Jay Roach: They definitely inform each other. I’ve always been involved in politics. Before I got to do, very luckily, some comedies starting with Mike Myers, I worked on more dramatic material. I’ve always been interested in politics personally and followed it very closely and I’ve been involved in a few political projects. Even before “Recount,” there were a couple things we’d been trying to get off the ground, including the Mark Phelps story, about Deep Throat from Watergate history. I tried to get that off the ground and I haven’t because there were some rights issues and etc etc. What’s great about something that I just completed is that I’ve been able to combine the two.

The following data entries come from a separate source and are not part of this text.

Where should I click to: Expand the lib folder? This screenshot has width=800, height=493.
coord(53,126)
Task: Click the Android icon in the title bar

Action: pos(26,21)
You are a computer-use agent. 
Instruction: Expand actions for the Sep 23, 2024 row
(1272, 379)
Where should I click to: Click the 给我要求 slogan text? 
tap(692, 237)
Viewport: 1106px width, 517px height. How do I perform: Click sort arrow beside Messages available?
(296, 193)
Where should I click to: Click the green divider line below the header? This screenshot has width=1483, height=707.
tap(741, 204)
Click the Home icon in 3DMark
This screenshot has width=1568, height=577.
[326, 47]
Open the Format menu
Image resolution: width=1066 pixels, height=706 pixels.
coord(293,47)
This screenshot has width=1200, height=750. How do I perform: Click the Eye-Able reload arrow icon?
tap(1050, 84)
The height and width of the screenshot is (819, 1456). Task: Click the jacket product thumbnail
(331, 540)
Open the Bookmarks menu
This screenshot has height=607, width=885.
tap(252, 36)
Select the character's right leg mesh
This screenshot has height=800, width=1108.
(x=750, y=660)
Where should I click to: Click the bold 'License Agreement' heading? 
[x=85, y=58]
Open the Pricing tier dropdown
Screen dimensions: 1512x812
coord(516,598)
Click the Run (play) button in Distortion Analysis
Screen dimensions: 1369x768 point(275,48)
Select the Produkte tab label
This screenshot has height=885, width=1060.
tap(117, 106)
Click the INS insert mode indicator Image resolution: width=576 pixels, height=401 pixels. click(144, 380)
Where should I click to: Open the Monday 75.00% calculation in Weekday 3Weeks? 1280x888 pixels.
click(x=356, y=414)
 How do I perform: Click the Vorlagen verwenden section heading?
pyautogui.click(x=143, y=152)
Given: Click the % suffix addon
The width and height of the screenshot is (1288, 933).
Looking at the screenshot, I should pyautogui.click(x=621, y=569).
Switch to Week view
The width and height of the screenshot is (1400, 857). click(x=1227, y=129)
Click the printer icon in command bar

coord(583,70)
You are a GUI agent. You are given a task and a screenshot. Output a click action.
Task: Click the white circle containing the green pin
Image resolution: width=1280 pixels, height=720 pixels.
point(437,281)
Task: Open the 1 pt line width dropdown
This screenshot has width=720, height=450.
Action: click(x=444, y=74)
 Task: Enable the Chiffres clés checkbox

I just wrapped shooting a movie called “The Campaign,” which is a political story, at least in its background, but it’s a comedy starring Will Ferrell and Zach Galifianakis as two guys running for US Congress in a town in North Carolina who, through the use of some serious PAC money, take each other on in a very fun adventurous smear campaign against each other. It’s the ultimate smear campaign/negative campaign movie, but starring two of the funniest guys on the planet.
HitFix: So that’s going to kinda be The Ultimately Jay Roach Movie?
Jay Roach: Well, it’s at least, for now, a way for me to combine two of my favorite things to do: One is to think about politics and two is to make people laugh.
“Recount” airs on Saturday, March 9 at 9 p.m. on HBO.